Can you tell us about this collaboration with Maison Kargani?
I met Mr. Kargani six months ago, in Nice. We were introduced. This is how I entered the Kargani universe. By participating in “Douceur De Soi” project, we began to think about two or three models. We started putting everything in shape and it turned out to be something really cool. With the Kargani collaboration, there are two different scarves, which are in limited editions out of ten.

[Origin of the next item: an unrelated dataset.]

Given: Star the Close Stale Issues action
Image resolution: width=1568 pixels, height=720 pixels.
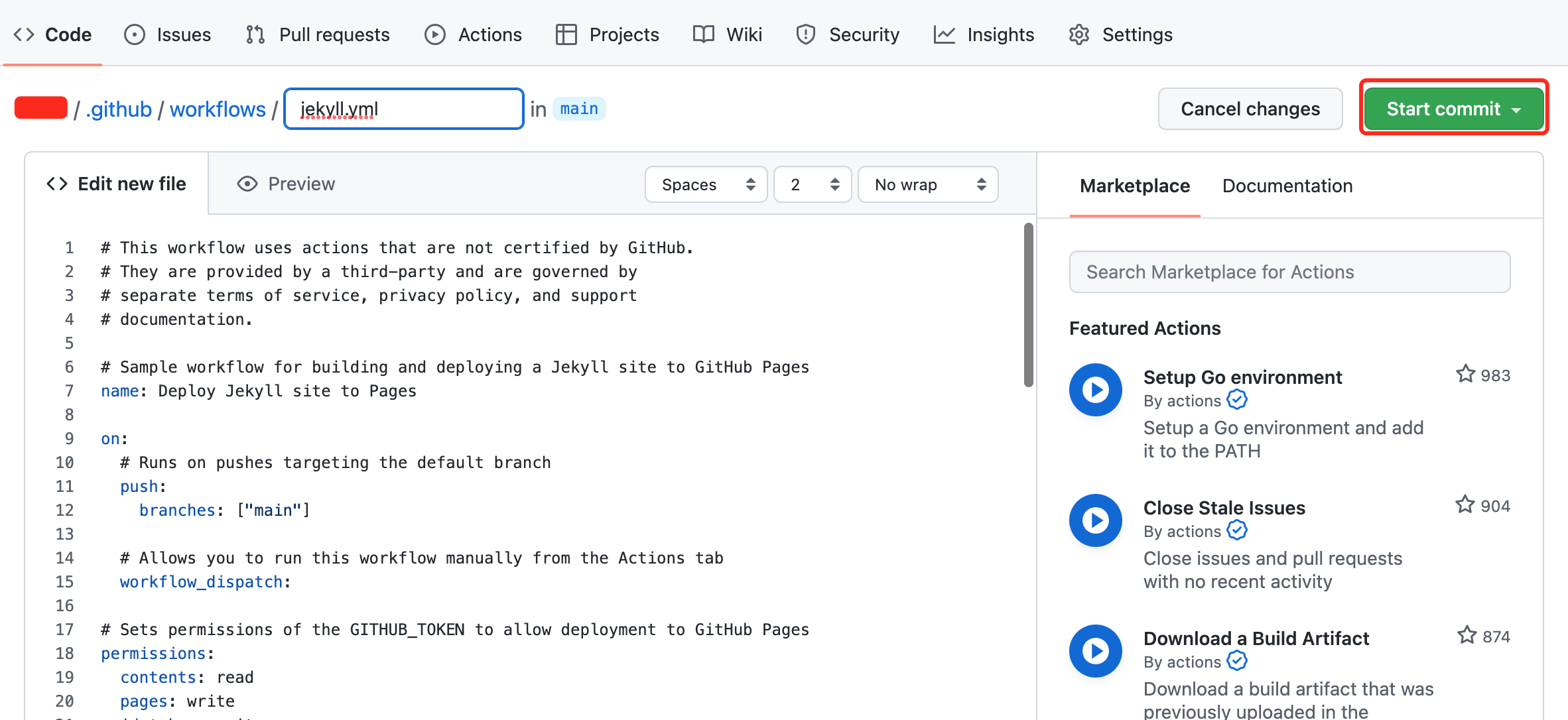Looking at the screenshot, I should pyautogui.click(x=1465, y=505).
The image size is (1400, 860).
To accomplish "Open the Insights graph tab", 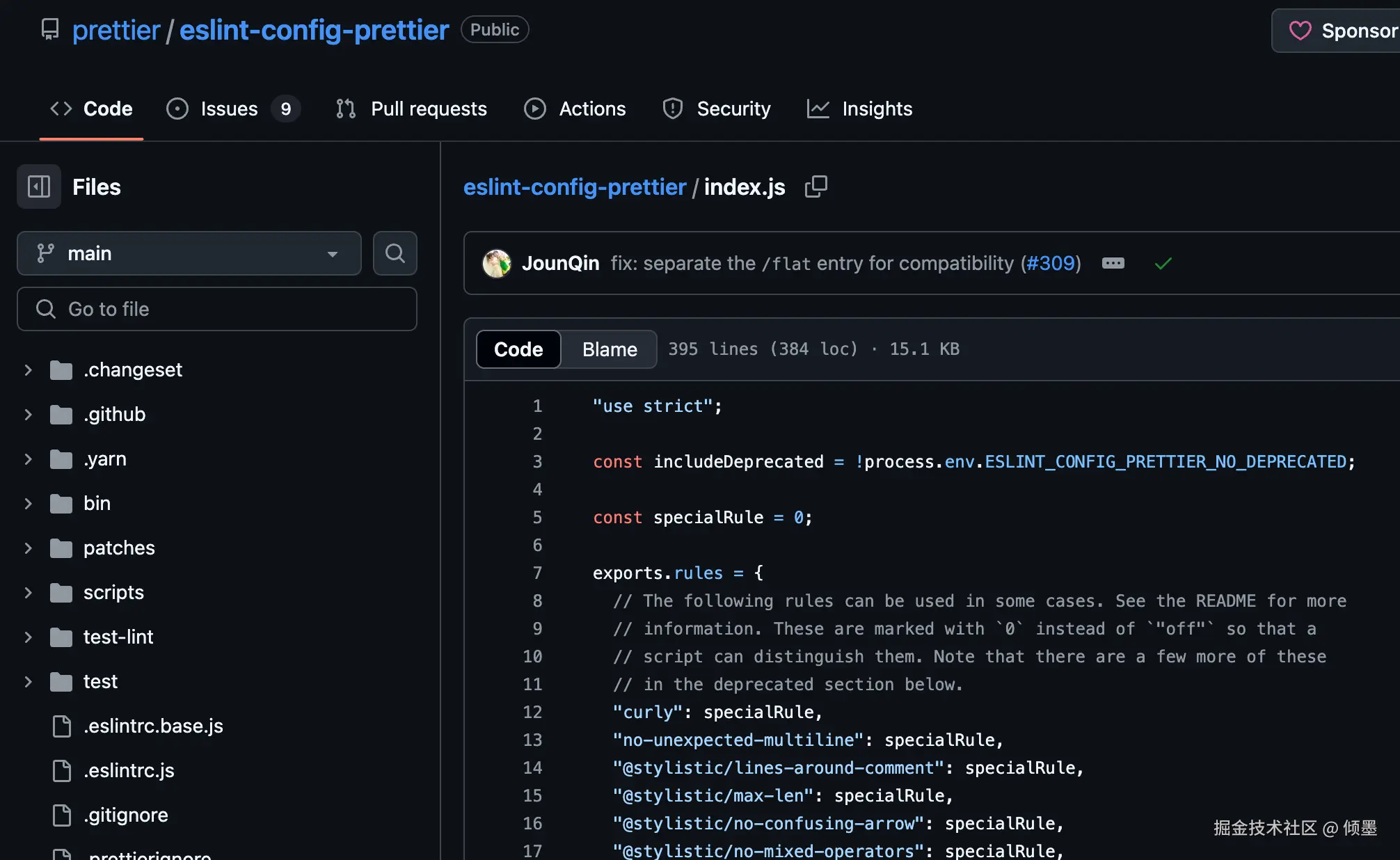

I wanted to create different patterns from each other to bring out something original that represents what I do. Which takes up my current themes, that is to say very contemporary things with older patterns. Apollo's head on the side, including words such as Leonardo. On the other side we find something more sensitive, with a full pattern. We're going to be on something more feminine, with beige and white tones, with a hint of burgundy and black. We find the symbolism of an abstract flower. We find the words at the bottom but with the minimalist side.
"Douceur de Soi" is a new mean of expression for art and a new medium, what do you think?
I have always thought that art should not be limited to a support, like a canvas. The fact of having a subject that even I would not have thought of, I find it revealing. This is another way of sharing art. In the sense that normally you would physically go to see the art, you go to the museum, you see it in the streets outside. You don't often see it in real life on fabric. You see it squarely in motion. The person wears the art and takes it for a ride. It's another way to share art.